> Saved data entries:
**********
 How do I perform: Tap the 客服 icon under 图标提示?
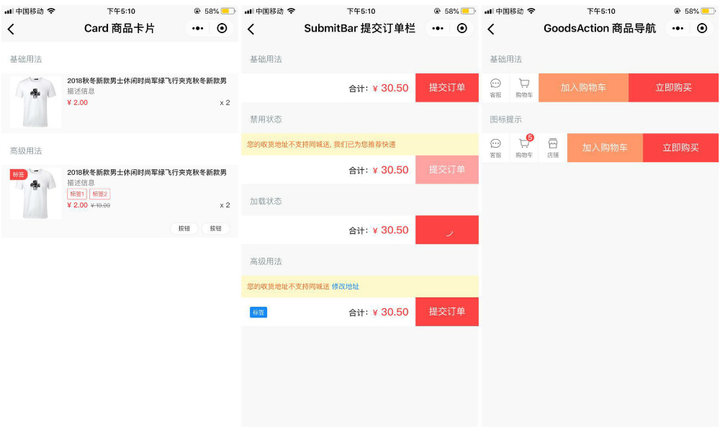click(x=495, y=148)
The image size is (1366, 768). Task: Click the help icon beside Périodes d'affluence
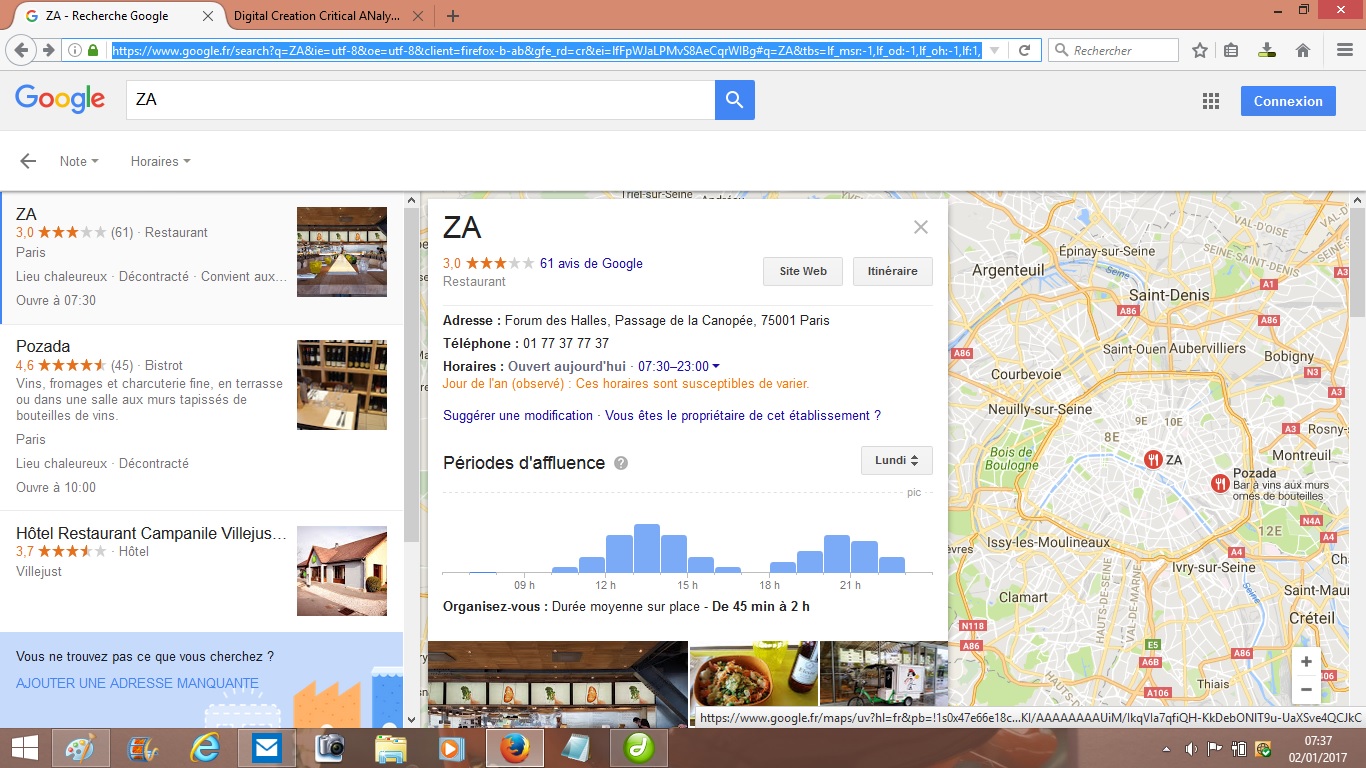point(621,463)
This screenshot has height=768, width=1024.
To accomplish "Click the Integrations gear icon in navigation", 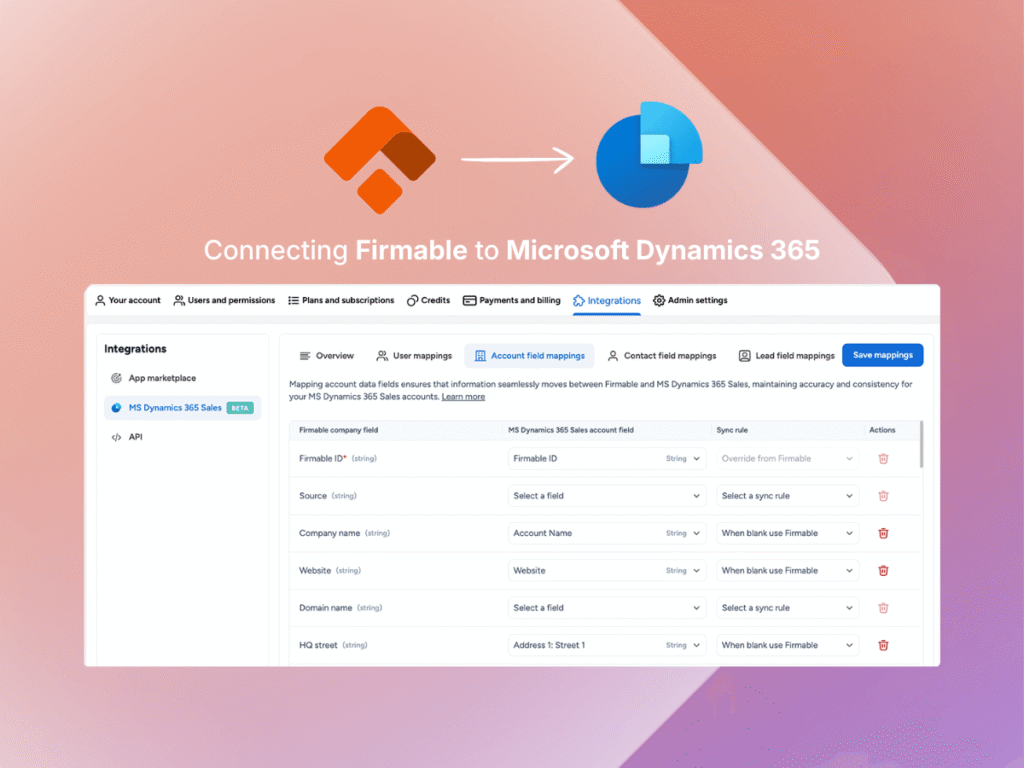I will pyautogui.click(x=577, y=300).
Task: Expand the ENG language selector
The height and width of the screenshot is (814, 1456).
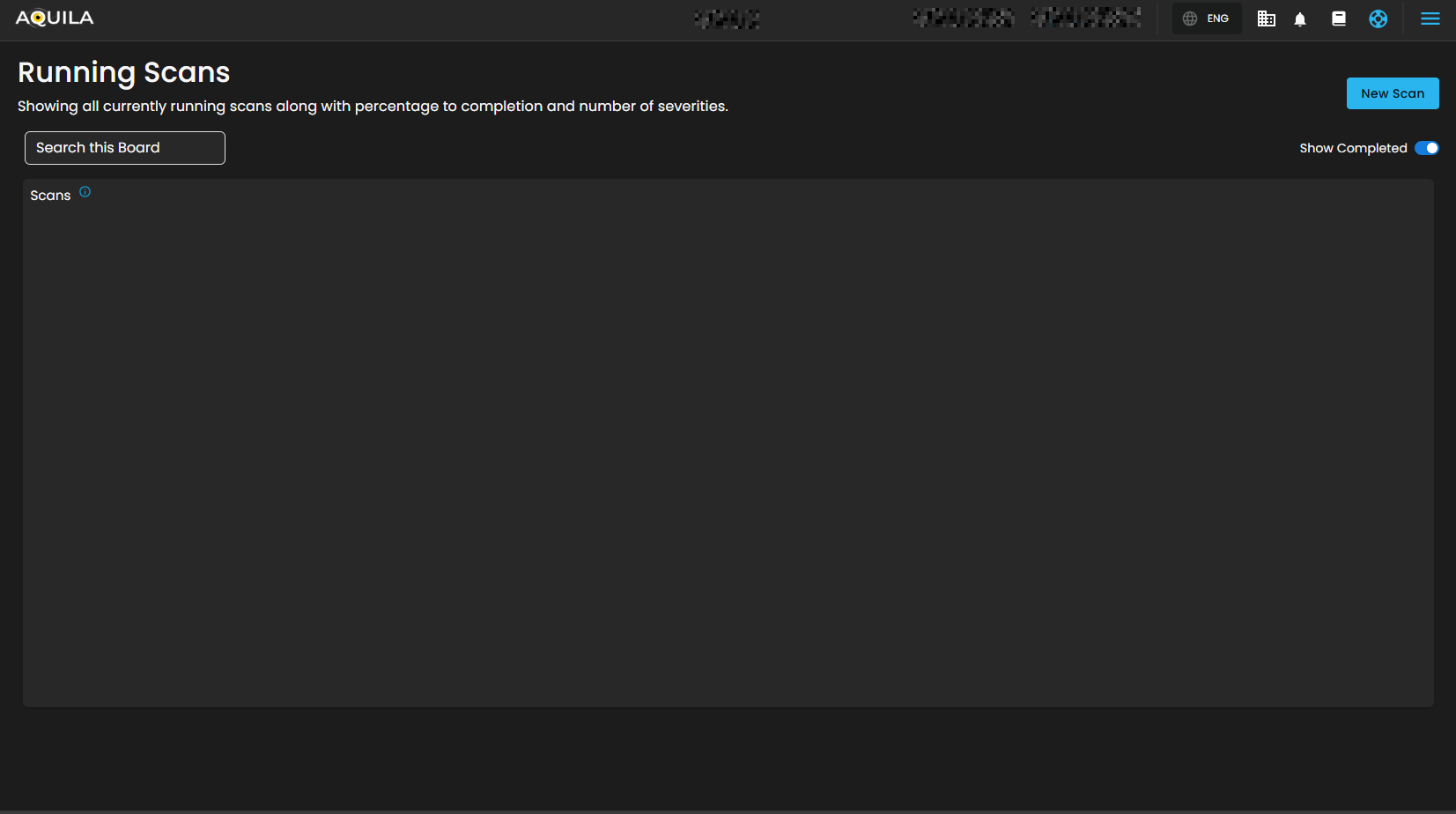Action: pos(1218,18)
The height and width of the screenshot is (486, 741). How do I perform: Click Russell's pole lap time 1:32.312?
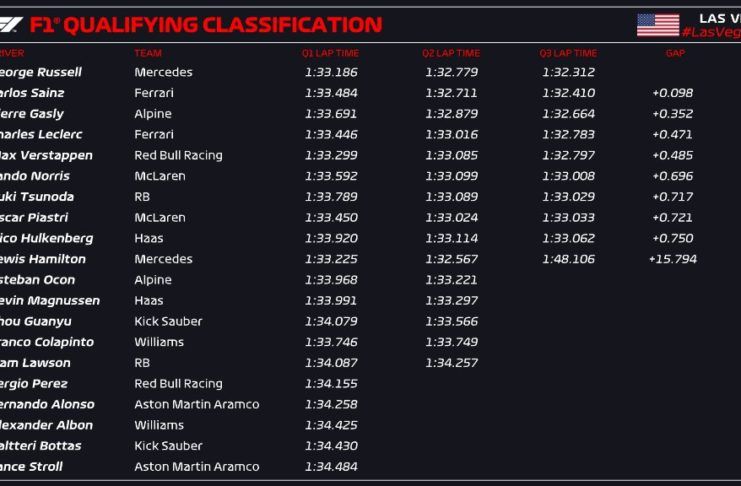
**********
> DESCRIPTION OF THE TASK: Starting at the line that contains "Task: Expand the ENG language selector", reproduce every line through the last one in the records exactly, and omit all pictures.

> TASK SOLUTION:
Task: Expand the ENG language selector
The height and width of the screenshot is (814, 1456).
Action: pos(1218,18)
The height and width of the screenshot is (486, 741). How do I perform: Click Russell's pole lap time 1:32.312?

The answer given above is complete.